Я испугался его лица — побледневшее, с остановившимися, расширенными, полными ужаса глазами. Луна бросала свет прямо на него.
— Не видишь? Да ведь это ноги торчат из-под рогожи. Он трупы везет. Расстрелянные»{34}.
Тут интересно сравнить, как готовилась к разгону Учредительного собрания другая сторона…
П.Е. Дыбенко рассказал, как матросы обеспечивали проведение «дополнительной революции», отсекая депутатов от поддержки своих избирателей.
«Накануне открытия Учредилки прибывает в Петроград отряд моряков, спаянный и дисциплинированный…
С раннего утра, пока обыватель еще мирно спал, на главных улицах Петрограда заняли свои посты верные часовые Советской власти — отряды моряков. Им дан был строгий приказ: следить за порядком в городе. Начальники отрядов — все боевые, испытанные еще в июле и октябре товарищи…
В 3 часа дня, проверив с т. Мясниковым караулы, спешу в Таврический. Входы в него охраняются матросами. В коридоре Таврического встречаю Бонч-Бруевича.
— Ну как? Все спокойно в городе? Демонстрантов много? Куда направляются? Есть сведения, будто направляются прямо к Таврическому?
На лице его заметны нервность и некоторая растерянность.
— Только что объехал караулы. Все на местах. Никакие демонстранты не движутся к Таврическому, а если и двинутся, матросы не пропустят. Им строго приказано.
— Все это прекрасно, но говорят, будто вместе с демонстрантами выступили петроградские полки.
— Товарищ Бонч-Бруевич, все это — ерунда. Что теперь петроградские полки? Из них нет ни одного боеспособного.
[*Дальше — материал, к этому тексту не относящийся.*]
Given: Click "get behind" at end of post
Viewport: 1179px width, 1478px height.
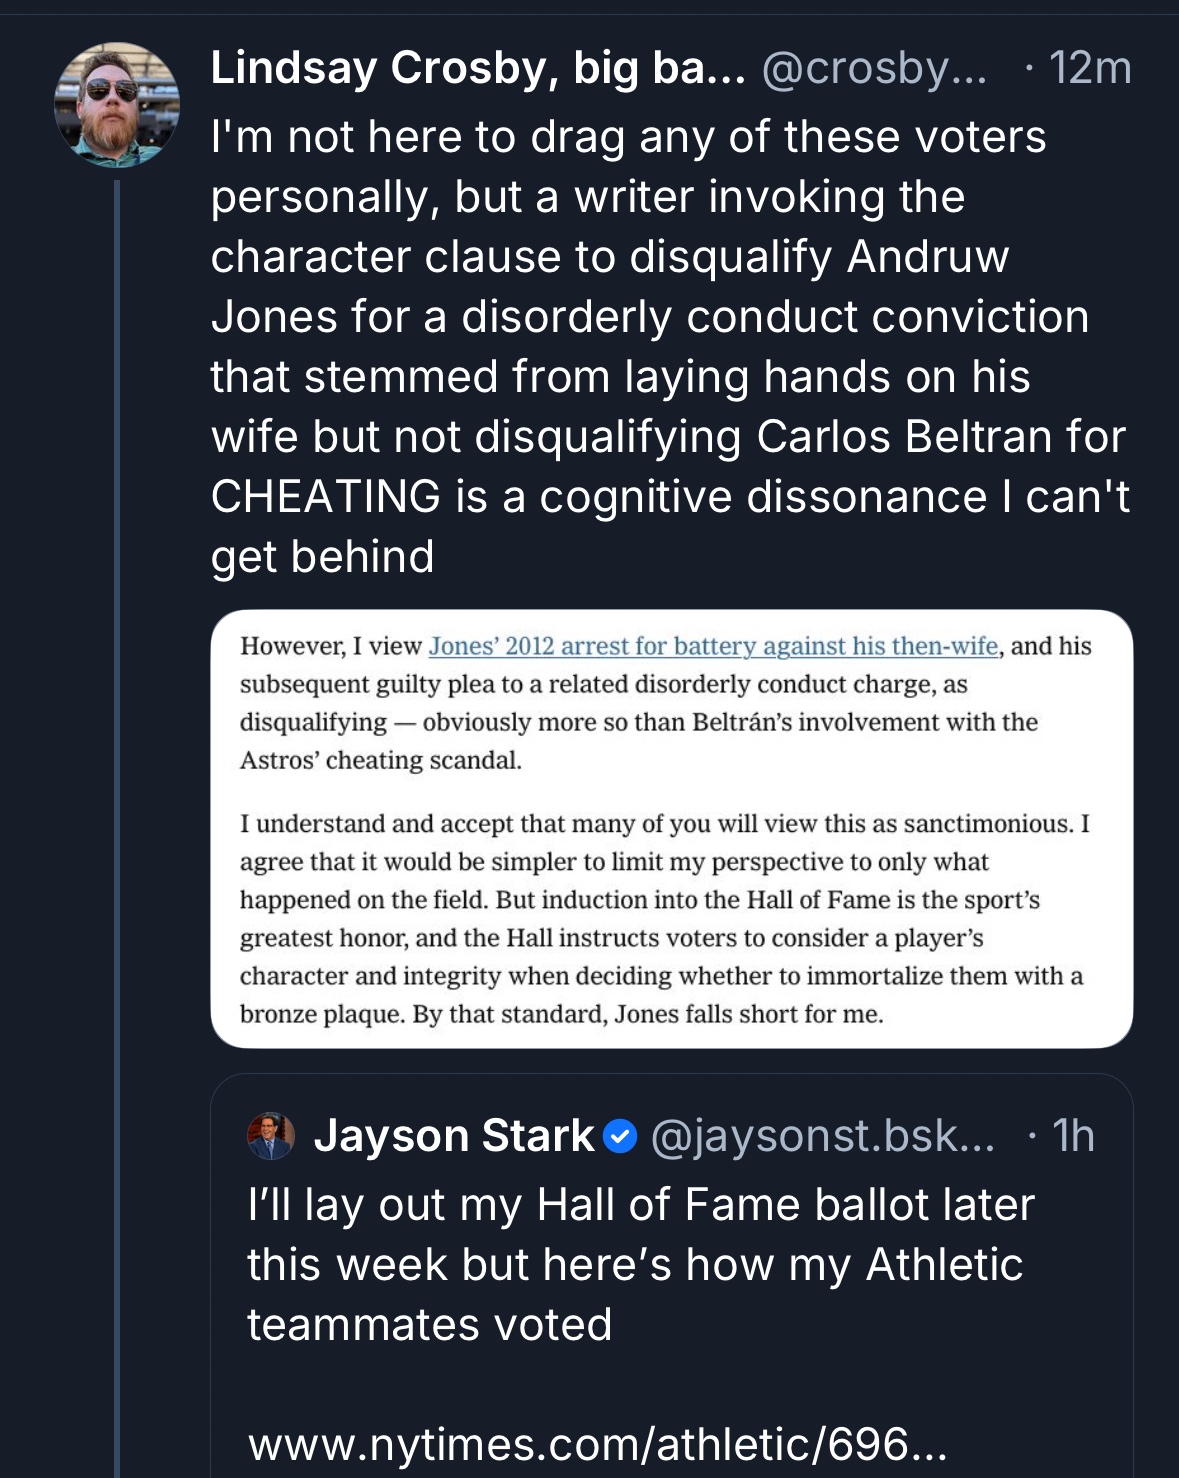Looking at the screenshot, I should [x=322, y=557].
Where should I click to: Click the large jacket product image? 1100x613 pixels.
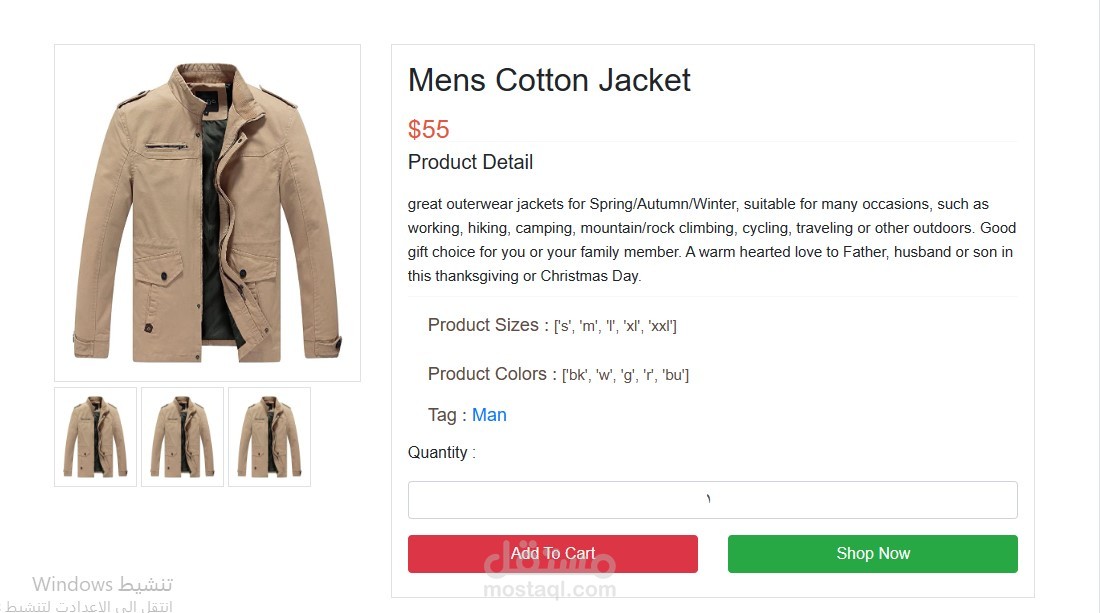pyautogui.click(x=207, y=213)
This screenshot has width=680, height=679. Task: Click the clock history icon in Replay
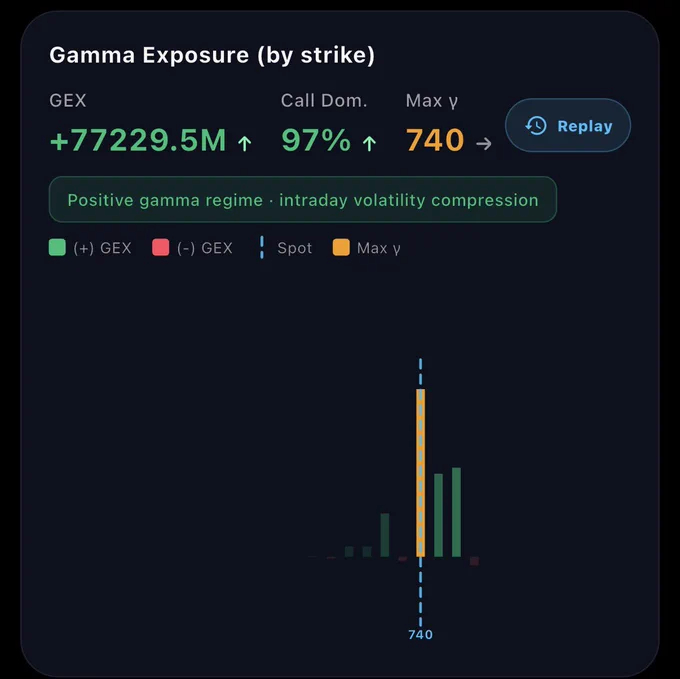click(x=536, y=126)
В город же втянуто 5 тысяч моряков.
Бонч-Бруевич, несколько успокоенный, уходит на совещание. Около пяти часов Бонч-Бруевич снова подходит и растерянным, взволнованным голосом сообщает:
— Вы говорили, что в городе все спокойно; между тем сейчас получены сведения, что на углу Кирочной и Литейного проспекта движется демонстрация около 10 тысяч, вместе с солдатами. Направляются прямо к Таврическому. Какие приняты меры?
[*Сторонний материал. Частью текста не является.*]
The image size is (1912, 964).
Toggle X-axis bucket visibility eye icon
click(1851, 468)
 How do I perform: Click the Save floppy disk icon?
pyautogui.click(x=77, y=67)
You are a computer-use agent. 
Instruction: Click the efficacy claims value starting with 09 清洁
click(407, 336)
— На углу Литейного стоит отряд в 500 человек под командой товарища Ховрина. Демонстранты к Таврическому не проникнут.
— Все же поезжайте сейчас сами. Посмотрите всюду и немедленно сообщите. Товарищ Ленин беспокоится.
На автомобиле объезжаю караулы. К углу Литейного действительно подошла довольно внушительная демонстрация, требовала пропустить ее к Таврическому дворцу. Матросы не пропускали. Был момент, когда казалось, что демонстранты бросятся на матросский отряд. Было произведено несколько выстрелов в автомобиль. Взвод матросов дал залп в воздух. Толпа рассыпалась во все стороны. Но еще до позднего вечера отдельные незначительные группы демонстрировали по городу, пытаясь пробраться к Таврическому. Доступ был твердо прегражден»{35}.
Существуют свидетельства, что столкновения демонстрантов с матросами носили более кровопролитный характер. Впрочем, цитировать их нет нужды… Уличные события «дополнительной» революции достаточно точно описаны в поэме Александра Блока «Двенадцать», созданной сразу по следам событий…
4
Современники поэмы вспоминают, что ее «взахлеб» читали и в Белой, и — кто мог — в Красной армии. Современники услышали голос поэта, когда в уличной разноголосице, в бесовском вое ветра рвались и комкались, путались и сникали голоса профессиональных «витий»; услышали не звон отточенных лозунгов, а судорожные, как предсмертная мука, стихи…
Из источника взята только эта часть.